Exercise requirements: In the data below, one line contains "Cancer (264, 897)" and a later one contains "[Next slide] (360, 8)". Print both, with every line between them, exactly and alone.

Working data:
Segment Open
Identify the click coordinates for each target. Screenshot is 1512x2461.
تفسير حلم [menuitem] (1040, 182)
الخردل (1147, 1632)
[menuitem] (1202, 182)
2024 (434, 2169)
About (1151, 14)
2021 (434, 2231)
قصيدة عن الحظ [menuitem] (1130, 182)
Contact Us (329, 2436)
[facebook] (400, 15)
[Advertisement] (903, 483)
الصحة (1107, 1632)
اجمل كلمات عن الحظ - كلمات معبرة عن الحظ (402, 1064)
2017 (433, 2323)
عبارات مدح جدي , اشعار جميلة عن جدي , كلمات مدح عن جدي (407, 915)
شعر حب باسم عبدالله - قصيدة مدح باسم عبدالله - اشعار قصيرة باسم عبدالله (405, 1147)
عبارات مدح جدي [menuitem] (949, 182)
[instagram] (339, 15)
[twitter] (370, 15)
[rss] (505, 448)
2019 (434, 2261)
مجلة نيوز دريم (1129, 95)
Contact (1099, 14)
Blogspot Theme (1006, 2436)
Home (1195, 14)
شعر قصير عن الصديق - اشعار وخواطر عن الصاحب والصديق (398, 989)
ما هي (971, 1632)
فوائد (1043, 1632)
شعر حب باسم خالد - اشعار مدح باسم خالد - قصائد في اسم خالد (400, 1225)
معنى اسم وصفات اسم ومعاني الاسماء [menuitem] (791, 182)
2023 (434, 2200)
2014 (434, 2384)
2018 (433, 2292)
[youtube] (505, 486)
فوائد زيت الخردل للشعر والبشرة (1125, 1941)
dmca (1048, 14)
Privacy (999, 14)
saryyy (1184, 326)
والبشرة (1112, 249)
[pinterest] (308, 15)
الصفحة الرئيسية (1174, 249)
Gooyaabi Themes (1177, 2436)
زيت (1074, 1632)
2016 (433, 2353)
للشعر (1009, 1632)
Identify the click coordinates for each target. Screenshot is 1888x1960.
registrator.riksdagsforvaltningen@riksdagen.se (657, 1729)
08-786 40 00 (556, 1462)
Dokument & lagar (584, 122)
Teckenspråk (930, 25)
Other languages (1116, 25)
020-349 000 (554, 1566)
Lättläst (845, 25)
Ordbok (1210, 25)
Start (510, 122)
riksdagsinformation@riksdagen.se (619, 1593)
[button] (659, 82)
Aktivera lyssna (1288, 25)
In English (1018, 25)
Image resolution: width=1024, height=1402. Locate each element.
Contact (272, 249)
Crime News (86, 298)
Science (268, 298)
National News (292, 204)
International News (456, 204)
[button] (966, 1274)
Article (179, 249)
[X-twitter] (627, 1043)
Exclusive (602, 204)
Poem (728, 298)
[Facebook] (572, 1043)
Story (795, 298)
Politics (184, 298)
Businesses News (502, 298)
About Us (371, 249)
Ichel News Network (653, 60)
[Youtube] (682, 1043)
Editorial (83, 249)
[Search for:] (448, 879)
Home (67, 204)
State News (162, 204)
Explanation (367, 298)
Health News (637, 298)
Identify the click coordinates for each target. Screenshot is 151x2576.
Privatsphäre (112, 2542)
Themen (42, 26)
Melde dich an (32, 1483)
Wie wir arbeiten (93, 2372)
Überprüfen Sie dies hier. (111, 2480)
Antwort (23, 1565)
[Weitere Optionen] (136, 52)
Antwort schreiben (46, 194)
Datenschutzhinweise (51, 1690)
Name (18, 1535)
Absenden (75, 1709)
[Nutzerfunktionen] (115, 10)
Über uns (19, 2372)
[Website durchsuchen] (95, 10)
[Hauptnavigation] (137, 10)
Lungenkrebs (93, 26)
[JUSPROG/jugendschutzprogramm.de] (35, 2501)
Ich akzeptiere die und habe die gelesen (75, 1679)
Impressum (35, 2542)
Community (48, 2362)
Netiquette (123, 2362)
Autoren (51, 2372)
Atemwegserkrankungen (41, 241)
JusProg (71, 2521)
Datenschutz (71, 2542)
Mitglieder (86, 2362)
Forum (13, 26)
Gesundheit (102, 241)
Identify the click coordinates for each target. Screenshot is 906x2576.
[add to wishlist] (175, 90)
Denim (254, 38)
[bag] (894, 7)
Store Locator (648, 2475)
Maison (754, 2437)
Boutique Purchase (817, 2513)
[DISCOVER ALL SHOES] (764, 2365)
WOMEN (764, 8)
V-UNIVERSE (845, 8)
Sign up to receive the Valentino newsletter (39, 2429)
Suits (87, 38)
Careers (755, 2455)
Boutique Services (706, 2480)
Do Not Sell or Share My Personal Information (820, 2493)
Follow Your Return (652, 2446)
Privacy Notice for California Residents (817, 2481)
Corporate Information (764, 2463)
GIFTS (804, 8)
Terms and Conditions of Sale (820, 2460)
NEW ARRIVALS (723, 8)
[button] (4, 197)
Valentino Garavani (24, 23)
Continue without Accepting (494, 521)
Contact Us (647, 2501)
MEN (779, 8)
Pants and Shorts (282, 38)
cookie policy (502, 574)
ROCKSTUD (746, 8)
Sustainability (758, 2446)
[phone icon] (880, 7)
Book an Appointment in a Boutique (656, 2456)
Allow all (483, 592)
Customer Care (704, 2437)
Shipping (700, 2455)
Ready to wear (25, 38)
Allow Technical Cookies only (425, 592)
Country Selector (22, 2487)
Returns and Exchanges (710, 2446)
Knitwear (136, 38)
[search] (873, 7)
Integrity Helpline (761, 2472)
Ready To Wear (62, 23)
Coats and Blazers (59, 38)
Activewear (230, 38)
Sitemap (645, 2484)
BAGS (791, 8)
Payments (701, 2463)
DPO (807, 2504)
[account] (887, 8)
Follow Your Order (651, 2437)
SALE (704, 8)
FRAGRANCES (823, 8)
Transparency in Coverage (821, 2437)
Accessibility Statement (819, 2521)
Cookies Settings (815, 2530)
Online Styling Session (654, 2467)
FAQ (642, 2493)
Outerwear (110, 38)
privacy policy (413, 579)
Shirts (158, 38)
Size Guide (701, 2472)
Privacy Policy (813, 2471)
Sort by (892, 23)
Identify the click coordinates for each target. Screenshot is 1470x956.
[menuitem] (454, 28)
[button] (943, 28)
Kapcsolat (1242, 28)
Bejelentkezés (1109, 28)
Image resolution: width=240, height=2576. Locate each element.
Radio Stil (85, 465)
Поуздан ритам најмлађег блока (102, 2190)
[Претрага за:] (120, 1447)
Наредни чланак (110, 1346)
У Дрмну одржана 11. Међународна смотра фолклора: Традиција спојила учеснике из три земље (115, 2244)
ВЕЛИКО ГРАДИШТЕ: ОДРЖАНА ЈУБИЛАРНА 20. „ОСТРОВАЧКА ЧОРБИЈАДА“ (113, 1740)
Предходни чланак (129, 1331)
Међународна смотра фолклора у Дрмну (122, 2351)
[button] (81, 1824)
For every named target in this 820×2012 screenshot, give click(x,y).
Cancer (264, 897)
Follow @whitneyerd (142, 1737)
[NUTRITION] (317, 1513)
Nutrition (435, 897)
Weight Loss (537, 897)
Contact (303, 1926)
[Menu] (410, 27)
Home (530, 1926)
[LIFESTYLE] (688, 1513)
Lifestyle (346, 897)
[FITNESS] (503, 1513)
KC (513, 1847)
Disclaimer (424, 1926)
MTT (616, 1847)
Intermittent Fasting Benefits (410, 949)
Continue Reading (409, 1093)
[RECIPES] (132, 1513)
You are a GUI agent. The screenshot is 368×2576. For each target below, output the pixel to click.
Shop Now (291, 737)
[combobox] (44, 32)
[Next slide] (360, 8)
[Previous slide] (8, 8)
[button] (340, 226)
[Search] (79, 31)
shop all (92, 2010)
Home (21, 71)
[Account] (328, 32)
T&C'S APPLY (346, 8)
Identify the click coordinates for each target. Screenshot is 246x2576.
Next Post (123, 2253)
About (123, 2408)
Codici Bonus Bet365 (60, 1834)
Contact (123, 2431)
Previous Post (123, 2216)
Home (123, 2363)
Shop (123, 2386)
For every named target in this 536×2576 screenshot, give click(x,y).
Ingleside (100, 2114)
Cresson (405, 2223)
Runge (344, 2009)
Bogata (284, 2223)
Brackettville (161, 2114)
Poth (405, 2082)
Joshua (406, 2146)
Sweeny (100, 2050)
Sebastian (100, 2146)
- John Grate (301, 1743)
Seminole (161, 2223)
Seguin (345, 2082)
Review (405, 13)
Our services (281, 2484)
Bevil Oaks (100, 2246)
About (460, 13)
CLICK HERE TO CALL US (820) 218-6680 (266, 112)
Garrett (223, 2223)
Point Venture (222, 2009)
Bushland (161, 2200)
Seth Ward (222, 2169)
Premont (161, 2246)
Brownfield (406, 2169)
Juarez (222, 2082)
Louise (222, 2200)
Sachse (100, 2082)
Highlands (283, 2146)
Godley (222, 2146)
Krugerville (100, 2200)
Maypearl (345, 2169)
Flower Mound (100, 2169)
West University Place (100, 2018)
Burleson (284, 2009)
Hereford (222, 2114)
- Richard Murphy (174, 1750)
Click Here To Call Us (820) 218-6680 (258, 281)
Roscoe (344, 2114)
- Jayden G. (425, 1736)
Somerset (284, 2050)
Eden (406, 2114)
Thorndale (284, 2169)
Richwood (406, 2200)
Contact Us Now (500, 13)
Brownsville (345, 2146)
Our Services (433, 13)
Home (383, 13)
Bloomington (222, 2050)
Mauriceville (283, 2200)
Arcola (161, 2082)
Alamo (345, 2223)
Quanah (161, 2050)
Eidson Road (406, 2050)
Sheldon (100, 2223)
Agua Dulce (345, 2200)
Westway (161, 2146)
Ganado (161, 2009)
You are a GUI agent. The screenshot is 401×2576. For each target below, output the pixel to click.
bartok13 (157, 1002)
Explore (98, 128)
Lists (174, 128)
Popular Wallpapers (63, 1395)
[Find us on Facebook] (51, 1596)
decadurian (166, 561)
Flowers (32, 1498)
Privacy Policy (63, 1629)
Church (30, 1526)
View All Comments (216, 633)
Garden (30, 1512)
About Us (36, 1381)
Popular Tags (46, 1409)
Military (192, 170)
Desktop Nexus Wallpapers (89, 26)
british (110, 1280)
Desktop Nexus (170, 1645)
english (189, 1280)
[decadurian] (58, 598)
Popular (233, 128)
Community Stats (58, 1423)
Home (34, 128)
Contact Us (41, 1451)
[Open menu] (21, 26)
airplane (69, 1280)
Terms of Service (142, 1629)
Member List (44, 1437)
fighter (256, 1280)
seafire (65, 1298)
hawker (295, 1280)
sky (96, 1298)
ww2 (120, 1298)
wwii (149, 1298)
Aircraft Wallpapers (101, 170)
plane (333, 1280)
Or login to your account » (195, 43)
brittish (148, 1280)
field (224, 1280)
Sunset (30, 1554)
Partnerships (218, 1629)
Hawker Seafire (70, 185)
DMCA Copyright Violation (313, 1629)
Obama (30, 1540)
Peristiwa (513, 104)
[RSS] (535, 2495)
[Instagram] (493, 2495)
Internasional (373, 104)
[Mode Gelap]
Segment Closed
Response:
Cancer (264, 897)
Follow @whitneyerd (142, 1737)
[NUTRITION] (317, 1513)
Nutrition (435, 897)
Weight Loss (537, 897)
Contact (303, 1926)
[Menu] (410, 27)
Home (530, 1926)
[LIFESTYLE] (688, 1513)
Lifestyle (346, 897)
[FITNESS] (503, 1513)
KC (513, 1847)
Disclaimer (424, 1926)
MTT (616, 1847)
Intermittent Fasting Benefits (410, 949)
Continue Reading (409, 1093)
[RECIPES] (132, 1513)
You are a GUI agent. The screenshot is 368×2576. For each target below, output the pixel to click.
Shop Now (291, 737)
[combobox] (44, 32)
[Next slide] (360, 8)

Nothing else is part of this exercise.